日本茶雖由臨濟宗僧明庵榮西由宋帶回,但抹茶道卻爲日本文化深刻之映現,深深有別於中國茶藝。這別,從形貌到內在,從器物到美學,從文化角色到生命境界,在在不同。而所以如此,則因日本茶道之落點在修行,中國茶藝之作用在生活。國人談日本文化,向喜從它諸事皆以中國爲師說起,而在保留中國唐宋古風上,日本之於中國亦多有“禮失而求諸野”之處,以是,對日人民族性於外來文化之迎拒乃至接受後之本土化歷程乃常忽略。由此談中日文化之比較與借鑑,自不免偏頗。

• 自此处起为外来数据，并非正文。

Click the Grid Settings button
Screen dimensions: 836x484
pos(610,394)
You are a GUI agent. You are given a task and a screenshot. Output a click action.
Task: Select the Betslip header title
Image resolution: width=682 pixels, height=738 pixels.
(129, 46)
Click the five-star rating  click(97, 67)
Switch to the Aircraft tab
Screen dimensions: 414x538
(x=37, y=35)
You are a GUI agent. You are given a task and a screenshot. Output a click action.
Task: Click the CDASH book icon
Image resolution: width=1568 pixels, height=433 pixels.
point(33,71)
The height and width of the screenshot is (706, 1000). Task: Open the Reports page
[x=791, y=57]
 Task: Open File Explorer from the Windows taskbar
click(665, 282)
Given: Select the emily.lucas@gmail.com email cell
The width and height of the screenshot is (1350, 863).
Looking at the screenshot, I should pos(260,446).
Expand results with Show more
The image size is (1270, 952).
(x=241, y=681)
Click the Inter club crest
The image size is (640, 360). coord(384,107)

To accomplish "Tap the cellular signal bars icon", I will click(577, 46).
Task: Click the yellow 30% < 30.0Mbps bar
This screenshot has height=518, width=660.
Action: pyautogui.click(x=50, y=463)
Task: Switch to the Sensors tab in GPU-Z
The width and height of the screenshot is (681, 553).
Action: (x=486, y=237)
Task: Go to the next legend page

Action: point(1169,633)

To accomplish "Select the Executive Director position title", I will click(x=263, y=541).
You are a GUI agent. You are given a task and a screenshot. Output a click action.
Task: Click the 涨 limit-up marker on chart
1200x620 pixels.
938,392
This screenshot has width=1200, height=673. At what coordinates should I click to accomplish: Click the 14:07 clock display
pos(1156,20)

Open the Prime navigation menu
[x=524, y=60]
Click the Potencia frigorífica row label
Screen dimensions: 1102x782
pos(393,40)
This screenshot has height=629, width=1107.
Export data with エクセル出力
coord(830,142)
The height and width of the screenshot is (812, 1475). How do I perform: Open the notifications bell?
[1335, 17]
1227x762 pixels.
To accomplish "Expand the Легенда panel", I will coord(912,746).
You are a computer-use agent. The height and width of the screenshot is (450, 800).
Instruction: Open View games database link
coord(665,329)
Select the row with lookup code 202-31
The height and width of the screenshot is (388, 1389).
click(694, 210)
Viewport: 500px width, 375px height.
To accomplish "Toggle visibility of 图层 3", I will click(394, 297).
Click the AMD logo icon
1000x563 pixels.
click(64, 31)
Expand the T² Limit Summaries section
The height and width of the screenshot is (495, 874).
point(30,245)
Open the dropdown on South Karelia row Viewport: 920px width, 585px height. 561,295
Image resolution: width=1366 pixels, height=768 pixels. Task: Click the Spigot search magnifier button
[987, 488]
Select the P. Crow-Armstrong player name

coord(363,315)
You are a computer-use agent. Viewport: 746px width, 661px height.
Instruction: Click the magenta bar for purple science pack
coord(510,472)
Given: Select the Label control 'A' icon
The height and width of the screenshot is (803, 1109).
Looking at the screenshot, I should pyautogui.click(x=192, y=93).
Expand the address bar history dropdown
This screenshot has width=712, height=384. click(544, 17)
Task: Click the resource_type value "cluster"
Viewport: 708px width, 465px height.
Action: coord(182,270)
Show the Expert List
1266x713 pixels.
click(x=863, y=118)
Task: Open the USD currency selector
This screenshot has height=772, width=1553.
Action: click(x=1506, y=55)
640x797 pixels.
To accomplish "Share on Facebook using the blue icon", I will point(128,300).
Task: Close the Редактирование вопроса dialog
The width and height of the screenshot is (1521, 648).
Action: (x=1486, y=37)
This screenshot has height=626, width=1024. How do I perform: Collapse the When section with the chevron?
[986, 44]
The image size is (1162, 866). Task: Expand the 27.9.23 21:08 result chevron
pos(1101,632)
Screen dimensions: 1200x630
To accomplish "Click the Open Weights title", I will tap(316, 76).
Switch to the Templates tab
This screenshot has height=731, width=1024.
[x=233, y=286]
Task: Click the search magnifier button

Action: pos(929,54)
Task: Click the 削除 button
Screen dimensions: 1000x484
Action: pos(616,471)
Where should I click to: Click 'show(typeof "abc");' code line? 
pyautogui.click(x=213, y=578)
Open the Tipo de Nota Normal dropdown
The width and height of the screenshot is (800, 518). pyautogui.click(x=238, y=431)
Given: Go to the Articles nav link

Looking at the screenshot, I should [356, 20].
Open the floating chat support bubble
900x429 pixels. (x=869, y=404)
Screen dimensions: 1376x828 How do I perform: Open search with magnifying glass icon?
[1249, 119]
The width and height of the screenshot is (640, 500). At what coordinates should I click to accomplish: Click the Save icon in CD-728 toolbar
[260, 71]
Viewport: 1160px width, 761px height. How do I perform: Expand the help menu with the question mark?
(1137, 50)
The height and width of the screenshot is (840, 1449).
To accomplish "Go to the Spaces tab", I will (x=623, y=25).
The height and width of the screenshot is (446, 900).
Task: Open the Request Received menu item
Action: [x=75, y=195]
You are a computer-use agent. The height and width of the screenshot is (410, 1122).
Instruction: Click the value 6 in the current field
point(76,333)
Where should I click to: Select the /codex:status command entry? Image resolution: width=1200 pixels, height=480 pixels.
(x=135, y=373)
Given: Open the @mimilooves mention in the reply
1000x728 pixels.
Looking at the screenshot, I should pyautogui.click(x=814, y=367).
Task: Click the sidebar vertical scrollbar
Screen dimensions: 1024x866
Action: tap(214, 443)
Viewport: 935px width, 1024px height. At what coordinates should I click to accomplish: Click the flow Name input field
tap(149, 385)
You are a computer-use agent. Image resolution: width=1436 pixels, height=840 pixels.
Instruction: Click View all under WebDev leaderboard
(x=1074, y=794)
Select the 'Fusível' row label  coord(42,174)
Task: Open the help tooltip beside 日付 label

日本對中國文化之迎拒,古琴是明顯例子。唐時雖胡樂興盛,琴仍長足發展,宋時更因漢本土文化復興而管領風騷,明季琴書大量印行,琴派繁衍,而此三時代,日本接受中國大量影響,卻獨不見嚴格意義下唯一的文人樂器古琴在日本紮根,僅明末清初永福寺東皋心越所傳“東皋琴派”以寥寥之姿寂寞傳承,可見日人在接受外來文化時,原自有它文化主體的選擇在。這主體選擇,迎拒外,更需注意的,是因應自身需要的本土化作爲,以此,日本許多事物雖都自外引入,卻又深具日本特質,而茶道則爲其中之大者。

日本茶雖由臨濟宗僧明庵榮西由宋帶回,但抹茶道卻爲日本文化深刻之映現,深深有別於中國茶藝。這別,從形貌到內在,從器物到美學,從文化角色到生命境界,在在不同。而所以如此,則因日本茶道之落點在修行,中國茶藝之作用在生活。“茶禪一味”是茶文化中人人朗朗上口的標舉,但它其實並不見於卷帙浩繁的中國禪籍,而系出自《碧巖錄》作者圜悟克勤東流日本的墨寶拈提,但就這一墨寶拈提,卻開啓並引導了日本近千年的茶道軌跡。

直言之,日本茶道由禪而啓,自來就是禪文化的一環。而禪,宋時以臨濟、曹洞分領天下,宗風大別。臨濟禪生殺臨時,開闔出入,宗風峻烈;曹洞禪默觀獨照,直體本然,機關不露。以此不同之風光,臨濟影響了武士道,而茶道、花道、俳句、枯山水等,則依於曹洞。更直接地講,日人民族性中之“菊花與劍”,一收一放,看似兩極,西方甚至以之爲矛盾之民族性格,其實皆立於禪。劍,乃生殺之事,與臨濟多相關;菊花,固詩人情性,則以曹洞爲家風。曹洞默照,日本禪藝術多透露着這層消息:花道當下靜處,俳句直下會心,而枯山水更不似可以觀、可以遊、可以賞、可以居的中國園林,它只讓行者獨坐其前,直契絕待。茶道則在小小的茶寮中透過單純極致的行茶,讓茶人茶客直入空間、茶味、器物,乃至煮水聲,以契於一如。

除了曹洞默照的影響,日本茶道之形成規矩嚴整的形式,也緣於日人向以秩序聞名之民族性。此民族性既因於地小人稠,天災又多,需更強之羣體性纔好生存的環境,也緣於單一民族的單純結構,及萬世一系的天皇與封建制度。總之,日本之爲一秩序性民族固不待言。也因此,以外規形塑內在,乃成爲日人貫穿於生活、藝術、修行的明顯特徵。而茶道,即經由不逾之規矩,日復一日之磨鍊,將心入於禪之三昧。

默照禪的機關不露,澄然直觀,正能在最簡約的條件下與物冥合,故茶寮簡約,茶室數疊,器物亦皆內斂。在此,要的不是放,是收;不是繁華,是簡約;不是率性,是規範。茶味本身更不是目的,一切都爲了達致禪之三昧。